**Problem to work on:** Please output the full listing, character for character.

**Data for the task:**
○ ○ ○ ○

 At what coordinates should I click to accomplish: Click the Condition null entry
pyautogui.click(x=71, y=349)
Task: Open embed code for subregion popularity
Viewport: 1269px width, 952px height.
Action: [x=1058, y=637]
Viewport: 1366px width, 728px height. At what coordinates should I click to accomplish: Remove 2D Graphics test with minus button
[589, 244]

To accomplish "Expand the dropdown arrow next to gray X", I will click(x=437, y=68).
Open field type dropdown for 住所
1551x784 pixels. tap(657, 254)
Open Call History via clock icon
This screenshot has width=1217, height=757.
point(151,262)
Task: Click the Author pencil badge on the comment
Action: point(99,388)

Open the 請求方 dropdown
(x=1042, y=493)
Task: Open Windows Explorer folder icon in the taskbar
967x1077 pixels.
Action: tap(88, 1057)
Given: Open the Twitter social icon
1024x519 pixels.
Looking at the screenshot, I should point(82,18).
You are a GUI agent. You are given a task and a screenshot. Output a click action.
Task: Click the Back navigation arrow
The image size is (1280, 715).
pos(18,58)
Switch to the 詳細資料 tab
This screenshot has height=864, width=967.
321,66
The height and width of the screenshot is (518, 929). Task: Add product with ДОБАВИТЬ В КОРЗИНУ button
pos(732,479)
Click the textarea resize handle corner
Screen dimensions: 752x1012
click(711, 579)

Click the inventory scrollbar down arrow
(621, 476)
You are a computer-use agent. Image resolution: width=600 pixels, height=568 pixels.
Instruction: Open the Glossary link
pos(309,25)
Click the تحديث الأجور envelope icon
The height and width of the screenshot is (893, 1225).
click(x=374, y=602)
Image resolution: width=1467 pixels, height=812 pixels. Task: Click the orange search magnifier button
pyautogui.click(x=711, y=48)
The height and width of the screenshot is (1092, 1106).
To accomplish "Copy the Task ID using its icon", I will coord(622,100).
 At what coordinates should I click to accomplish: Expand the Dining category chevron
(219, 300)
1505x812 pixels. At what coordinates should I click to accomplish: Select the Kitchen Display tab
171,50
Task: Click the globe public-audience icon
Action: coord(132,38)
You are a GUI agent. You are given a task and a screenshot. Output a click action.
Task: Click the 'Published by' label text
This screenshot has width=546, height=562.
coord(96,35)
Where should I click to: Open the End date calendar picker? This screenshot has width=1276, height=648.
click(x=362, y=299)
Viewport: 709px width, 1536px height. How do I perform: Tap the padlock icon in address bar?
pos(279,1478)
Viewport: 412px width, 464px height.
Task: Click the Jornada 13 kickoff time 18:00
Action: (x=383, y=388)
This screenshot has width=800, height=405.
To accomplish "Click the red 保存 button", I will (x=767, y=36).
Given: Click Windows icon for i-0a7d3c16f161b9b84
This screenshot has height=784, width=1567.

○ ○ ○ ○

**Written response:**
 At what coordinates should I click to accomplish: Click the Condition null entry
pyautogui.click(x=71, y=349)
Task: Open embed code for subregion popularity
Viewport: 1269px width, 952px height.
Action: [x=1058, y=637]
Viewport: 1366px width, 728px height. At what coordinates should I click to accomplish: Remove 2D Graphics test with minus button
[589, 244]

To accomplish "Expand the dropdown arrow next to gray X", I will click(x=437, y=68).
Open field type dropdown for 住所
1551x784 pixels. tap(657, 254)
Open Call History via clock icon
This screenshot has width=1217, height=757.
point(151,262)
Task: Click the Author pencil badge on the comment
Action: point(99,388)

Open the 請求方 dropdown
(x=1042, y=493)
Task: Open Windows Explorer folder icon in the taskbar
967x1077 pixels.
Action: tap(88, 1057)
Given: Open the Twitter social icon
1024x519 pixels.
Looking at the screenshot, I should point(82,18).
You are a GUI agent. You are given a task and a screenshot. Output a click action.
Task: Click the Back navigation arrow
The image size is (1280, 715).
pos(18,58)
Switch to the 詳細資料 tab
This screenshot has height=864, width=967.
321,66
The height and width of the screenshot is (518, 929). Task: Add product with ДОБАВИТЬ В КОРЗИНУ button
pos(732,479)
Click the textarea resize handle corner
Screen dimensions: 752x1012
click(711, 579)

Click the inventory scrollbar down arrow
(621, 476)
You are a computer-use agent. Image resolution: width=600 pixels, height=568 pixels.
Instruction: Open the Glossary link
pos(309,25)
Click the تحديث الأجور envelope icon
The height and width of the screenshot is (893, 1225).
click(x=374, y=602)
Image resolution: width=1467 pixels, height=812 pixels. Task: Click the orange search magnifier button
pyautogui.click(x=711, y=48)
The height and width of the screenshot is (1092, 1106).
To accomplish "Copy the Task ID using its icon", I will coord(622,100).
 At what coordinates should I click to accomplish: Expand the Dining category chevron
(219, 300)
1505x812 pixels. At what coordinates should I click to accomplish: Select the Kitchen Display tab
171,50
Task: Click the globe public-audience icon
Action: coord(132,38)
You are a GUI agent. You are given a task and a screenshot. Output a click action.
Task: Click the 'Published by' label text
This screenshot has width=546, height=562.
coord(96,35)
Where should I click to: Open the End date calendar picker? This screenshot has width=1276, height=648.
click(x=362, y=299)
Viewport: 709px width, 1536px height. How do I perform: Tap the padlock icon in address bar?
pos(279,1478)
Viewport: 412px width, 464px height.
Task: Click the Jornada 13 kickoff time 18:00
Action: (x=383, y=388)
This screenshot has width=800, height=405.
To accomplish "Click the red 保存 button", I will (x=767, y=36).
Given: Click Windows icon for i-0a7d3c16f161b9b84
This screenshot has height=784, width=1567.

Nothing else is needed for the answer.